A few months ago, Palaver told me about a Monday night retro party at the Dance Cave; one that differed from all the others in that they deviated from the 13 or so 80's songs played everywhere else. In other words, a good retro night. But I was tied up with a job, not to mention Moosehead Mondays. And now I have no job & a groovy pad in the city. Plus the fact that it was Palaver's first night in town after the long & somewhat unhappy visit with his parents. I also thought that Galadrial & I could bond, as I remembered that she liked the Cave. So I quickly donned the Bauhaus baby-t, purple & black tights, the little black skirt edged with pimp fur, a beret to hide my roots and we were off (I mention my outfit only to provide context for what happened later). As befits club kids like us (snort), we only made it to the Cave as the witching hour began. And Palaver was right: it's pretty cool.

Ian was there, celebrating his birthday with a crew of home-towners. Ian & Sister Sunshine & I shared the same class in first year, and they remain the only 2 friends I've made outside of res & campus newspapers...so I feel a touch sentimental about seeing him on my first night in town. It's a good omen for the coming year.

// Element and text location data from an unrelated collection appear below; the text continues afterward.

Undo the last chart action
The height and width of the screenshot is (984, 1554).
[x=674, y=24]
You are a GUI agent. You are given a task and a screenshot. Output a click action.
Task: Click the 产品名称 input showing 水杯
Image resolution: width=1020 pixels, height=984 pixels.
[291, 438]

And bizarrely enough, Aaron was there. He dropped out of sight last year and I always felt a little weird about talking about it to Jain afterwards, since we lived in the same city & I couldn't keep track of him. Very good omens indeed. I feel like I've finally made a niche in this town if I can walk into a club on a Monday & pick out 2 friends from the crowd.

The other interesting thing about the night was that I was hit on with Trevor sitting 4 feet away. It was my own damn fault; I was writhing suggestively to "When Doves Cry" as a rather drunk guy tried to make eye-contact. As the song ended, he started shouting things in my ear...things that sounded vaguely like compliments. Who can tell in the middle of the dance floor? I made my fatal mistake when I interpreted, '[shouting/mumble/slur] ready to go?' as 'are you ready to dance to the next song?' I think that I inadvertently agreed to go off with him. I'm really not sure. I think it was the beret...it has odd powers to attract, you know.